Jul
8
There Is Only One Silicon Valley, from Kim Zussman
July 8, 2013 |
Interesting article by Vivek Wadhwa in Technology Review "Silicon Valley can't be copied".
(Regrettably omitting the role of resourceful governance).
By 1960, Silicon Valley had already captured the attention of the world as a teeming technology center. […] French president Charles de Gaulle paid a visit and marveled at its sprawling research parks set amid farms and orchards south of San Francisco.
Soon enough, other regions were trying to copy the magic. The first serious attempt to re-create Silicon Valley was conceived by a consortium of high-tech companies in New Jersey in the mid-1960s. [The plan] could not get off the ground, largely because industry would not collaborate.
In 1990, Harvard Business School professor Michael Porter proposed a new method of creating regional innovation centers. […] Sadly, the magic never happened—anywhere. Hundreds of regions all over the world collectively spent tens of billions of dollars trying to build their versions of Silicon Valley.
The reasons [for Silicon Valley's unique success] were, at their root, cultural.
Californian Stefan Jovanovich adds:
There is an element that is not mentioned. California, for better or worse, has always been the place people went to strike it rich. People came to Silicon Valley for the same reason they went up into the Sierras or stayed in San Francisco and sold shovels in the 1850s - they intended to make their fortune, not just get a "good job" (pun intended). What literally disgusts those of us who loved the place is that the same greed exists today but the enterprise is almost entirely directed to fleecing the government in the name of (pick one) "curing cancer, saving the environment, some other socially responsible activity that just happens to attract a good deal of non-profit and government cash". As one of our friends, who left for Idaho a decade ago, said, "Sleaze is always a part of the hustle that comes with "making it new"; but now the whole state is the music business without any new music - everything is just sampling what has already been done and filing a claim to protect what was not even invented in the first place."

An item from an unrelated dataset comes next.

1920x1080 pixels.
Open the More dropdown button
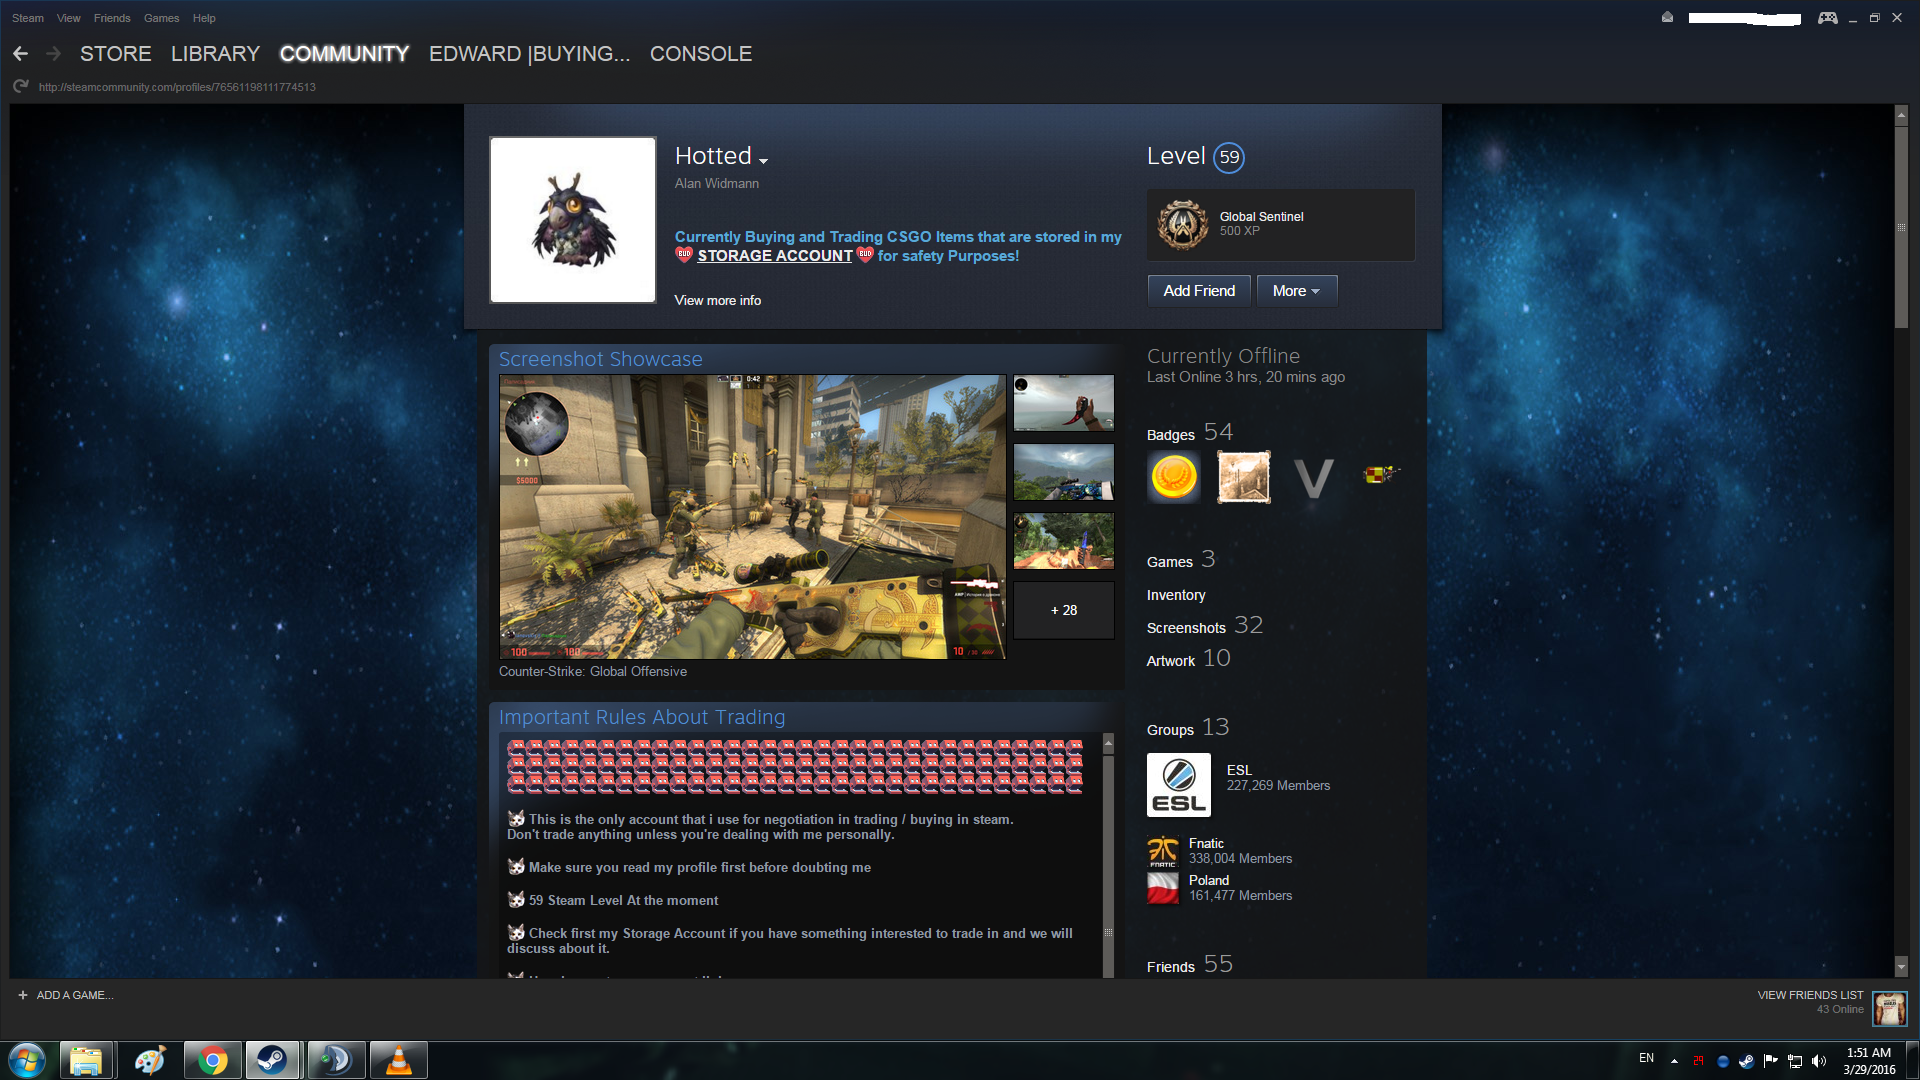(1296, 291)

Carder Dimitrioff speculates:
Actually, it could be argued that Silicon Valley is a replication of Boston. Up until the Nixon Administration, the greater Boston area was the nation's technology highway. Fed by Lincoln Labs, MIT, Harvard, Northeastern University, Boston University, Boston College, University of Massachusetts, Worcester Polytechnic Institute, Clark, Rensselaer and other great technology centers, companies like MITRE, DEC, Polaroid, WANG, and dozens others popped up all over Boston's Route 128.
Then, Massachusetts became the "one and only" state not to vote for Nixon in 1972. Nixon was from California. Silicon Valley is in California. Maybe there is a connection?
Peter Saint-Andre writes:
I forwarded this article to Jim Bennett (co-author of "America 3.0") and he noted:
"One of the under-appreciated factors was Stanford's rule that allowed professors to work part-time for companies and take stock options in pay. Most universities forbid that as being vulgar, as gentlemen are not supposed to engage in trade."
Carder Dimitroff replies:
In my experience, most technology professors in the Boston area were part-time academics. Most wanted to start their companies based on their areas of interest. Most Boston area universities allowed such.

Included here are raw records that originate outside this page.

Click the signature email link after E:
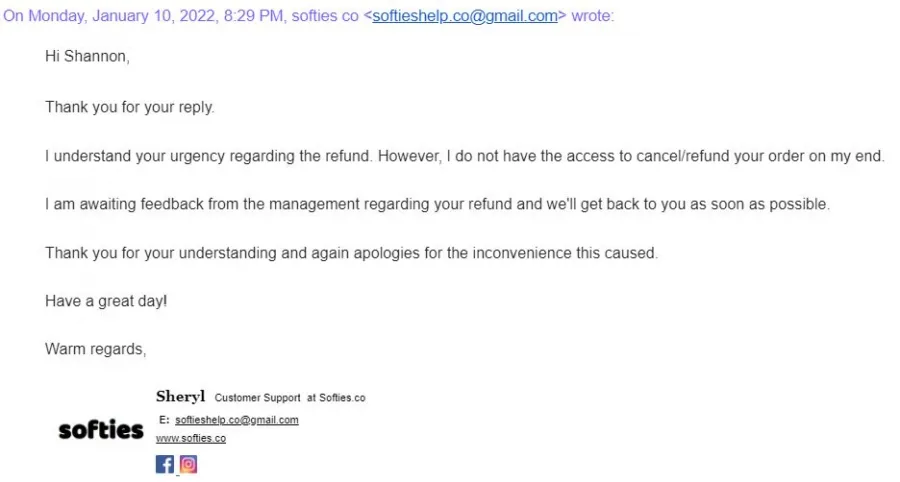 [236, 420]
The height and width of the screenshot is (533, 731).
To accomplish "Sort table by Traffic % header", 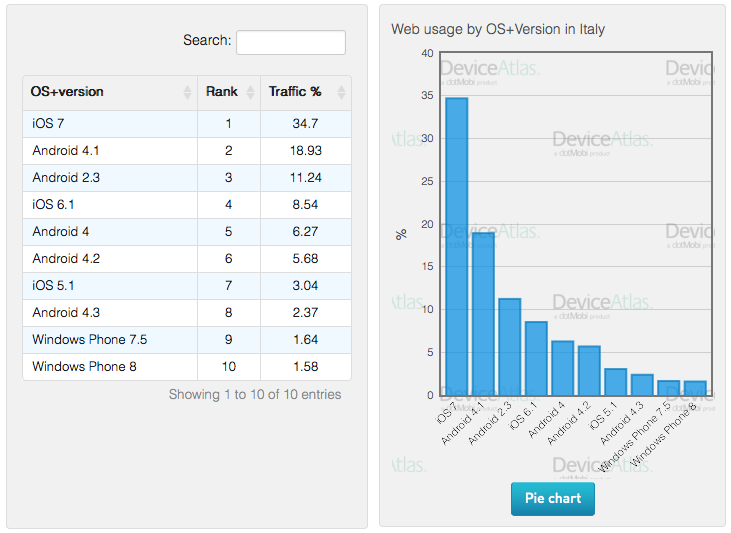I will pos(295,92).
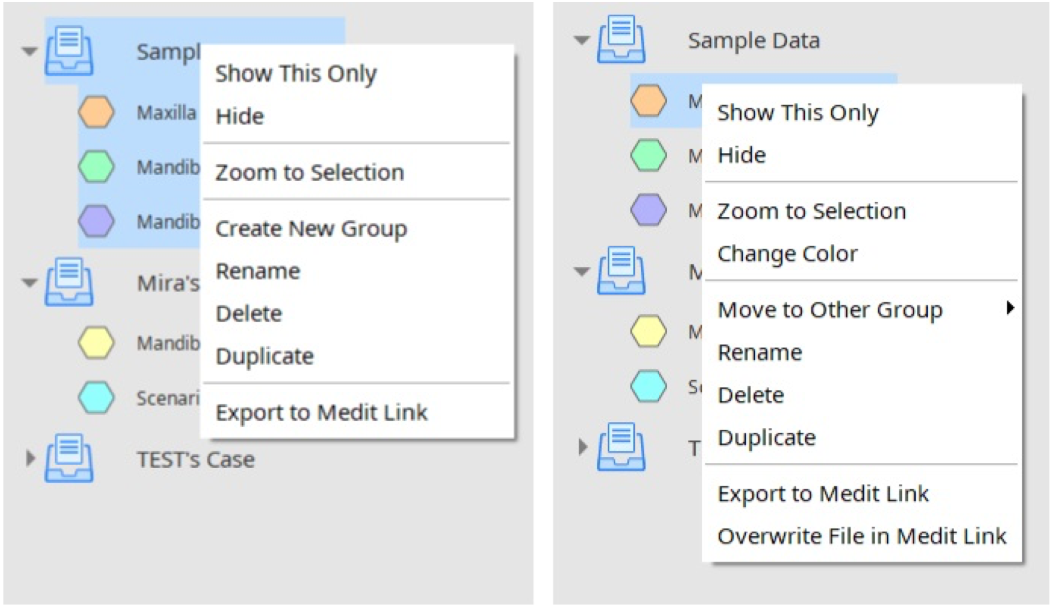Image resolution: width=1054 pixels, height=610 pixels.
Task: Collapse Sample Data group in right panel
Action: tap(582, 40)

EG&G is an early example. The letters represent the names of three MIT professors. My dad was one of their first ten employees. He worked under Doc Edgerton - not in MIT or Lincoln Labs, but in EG&G, Inc. This was decades ago.
One of my beefs with MIT is their lack of dedicated faculty. Even professors in their Sloan School spend most of their time in consulting firms. A lot of their faculty seem like they are adjunct professors.